Required action: The answer is to be an exact copy of the lines below running from the line with "Choose the 5.60 Winamax odds for Venezuela" down to the line with "Given: Click the red Stop sign icon", both ends included, and nothing more.

═════ Records ═════

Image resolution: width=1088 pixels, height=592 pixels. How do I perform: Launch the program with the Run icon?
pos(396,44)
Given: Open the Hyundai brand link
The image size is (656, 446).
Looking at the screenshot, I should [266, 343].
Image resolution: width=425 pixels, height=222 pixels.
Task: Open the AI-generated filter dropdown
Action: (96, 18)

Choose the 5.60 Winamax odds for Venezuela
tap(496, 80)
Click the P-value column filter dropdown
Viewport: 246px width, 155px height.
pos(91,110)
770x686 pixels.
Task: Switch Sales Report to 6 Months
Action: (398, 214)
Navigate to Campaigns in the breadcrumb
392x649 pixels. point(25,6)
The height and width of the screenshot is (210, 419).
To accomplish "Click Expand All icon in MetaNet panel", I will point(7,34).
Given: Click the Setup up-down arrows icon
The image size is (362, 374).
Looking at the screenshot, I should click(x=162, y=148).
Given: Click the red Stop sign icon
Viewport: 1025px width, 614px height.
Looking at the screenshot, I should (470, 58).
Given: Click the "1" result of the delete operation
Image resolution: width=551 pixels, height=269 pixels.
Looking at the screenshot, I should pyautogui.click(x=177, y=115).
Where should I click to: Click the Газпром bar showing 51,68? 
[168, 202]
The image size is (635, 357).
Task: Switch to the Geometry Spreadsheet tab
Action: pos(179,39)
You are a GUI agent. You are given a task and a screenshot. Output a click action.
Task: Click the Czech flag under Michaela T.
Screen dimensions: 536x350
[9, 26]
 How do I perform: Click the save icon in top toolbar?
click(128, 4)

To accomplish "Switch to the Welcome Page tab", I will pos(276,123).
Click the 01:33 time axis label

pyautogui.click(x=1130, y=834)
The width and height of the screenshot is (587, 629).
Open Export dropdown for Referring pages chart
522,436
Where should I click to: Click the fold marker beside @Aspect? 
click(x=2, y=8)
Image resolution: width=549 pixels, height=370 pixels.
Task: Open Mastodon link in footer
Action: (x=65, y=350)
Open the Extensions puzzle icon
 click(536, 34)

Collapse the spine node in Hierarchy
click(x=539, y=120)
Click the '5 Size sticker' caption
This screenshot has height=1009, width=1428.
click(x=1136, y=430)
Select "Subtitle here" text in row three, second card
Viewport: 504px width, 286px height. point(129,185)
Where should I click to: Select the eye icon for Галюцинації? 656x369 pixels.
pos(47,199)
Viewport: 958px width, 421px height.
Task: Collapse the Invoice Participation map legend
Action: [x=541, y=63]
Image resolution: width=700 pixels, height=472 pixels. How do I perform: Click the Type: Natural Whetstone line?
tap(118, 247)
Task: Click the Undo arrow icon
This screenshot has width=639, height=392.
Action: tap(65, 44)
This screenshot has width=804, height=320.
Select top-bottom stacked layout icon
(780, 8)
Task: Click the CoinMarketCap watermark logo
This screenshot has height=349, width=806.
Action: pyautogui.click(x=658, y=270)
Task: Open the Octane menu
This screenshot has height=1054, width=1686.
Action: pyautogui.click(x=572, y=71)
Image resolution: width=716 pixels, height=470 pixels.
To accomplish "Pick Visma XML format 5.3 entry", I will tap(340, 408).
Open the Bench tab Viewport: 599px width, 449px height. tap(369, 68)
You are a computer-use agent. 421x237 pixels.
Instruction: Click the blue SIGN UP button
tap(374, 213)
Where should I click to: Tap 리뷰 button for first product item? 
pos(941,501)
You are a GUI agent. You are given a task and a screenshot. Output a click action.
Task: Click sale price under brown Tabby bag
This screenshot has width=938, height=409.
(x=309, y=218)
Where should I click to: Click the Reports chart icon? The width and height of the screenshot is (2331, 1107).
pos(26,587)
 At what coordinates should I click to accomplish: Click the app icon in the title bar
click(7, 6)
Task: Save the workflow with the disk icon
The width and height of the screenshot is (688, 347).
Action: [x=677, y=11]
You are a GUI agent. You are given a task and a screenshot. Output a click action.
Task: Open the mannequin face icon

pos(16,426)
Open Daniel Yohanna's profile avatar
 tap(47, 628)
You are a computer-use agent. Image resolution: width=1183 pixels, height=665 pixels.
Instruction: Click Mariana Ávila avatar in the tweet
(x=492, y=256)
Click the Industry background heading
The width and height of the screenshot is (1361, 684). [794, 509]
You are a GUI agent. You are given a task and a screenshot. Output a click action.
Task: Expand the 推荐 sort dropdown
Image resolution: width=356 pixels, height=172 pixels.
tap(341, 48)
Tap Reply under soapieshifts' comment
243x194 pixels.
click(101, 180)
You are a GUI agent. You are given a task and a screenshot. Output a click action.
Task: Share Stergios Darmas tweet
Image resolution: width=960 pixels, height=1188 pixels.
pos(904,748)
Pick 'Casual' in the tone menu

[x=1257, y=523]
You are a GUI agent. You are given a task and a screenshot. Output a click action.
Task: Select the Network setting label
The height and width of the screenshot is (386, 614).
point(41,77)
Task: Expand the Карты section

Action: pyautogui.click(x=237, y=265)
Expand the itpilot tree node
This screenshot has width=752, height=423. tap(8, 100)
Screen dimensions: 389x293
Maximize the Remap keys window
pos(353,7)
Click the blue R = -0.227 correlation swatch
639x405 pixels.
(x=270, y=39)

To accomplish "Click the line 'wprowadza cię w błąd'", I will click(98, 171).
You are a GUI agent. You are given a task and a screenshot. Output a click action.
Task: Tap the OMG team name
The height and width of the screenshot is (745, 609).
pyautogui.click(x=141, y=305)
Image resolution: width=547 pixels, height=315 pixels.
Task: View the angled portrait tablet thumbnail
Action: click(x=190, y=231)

═════

Problem solution:
Choose the 5.60 Winamax odds for Venezuela
tap(496, 80)
Click the P-value column filter dropdown
Viewport: 246px width, 155px height.
pos(91,110)
770x686 pixels.
Task: Switch Sales Report to 6 Months
Action: (398, 214)
Navigate to Campaigns in the breadcrumb
392x649 pixels. point(25,6)
The height and width of the screenshot is (210, 419).
To accomplish "Click Expand All icon in MetaNet panel", I will point(7,34).
Given: Click the Setup up-down arrows icon
The image size is (362, 374).
Looking at the screenshot, I should click(x=162, y=148).
Given: Click the red Stop sign icon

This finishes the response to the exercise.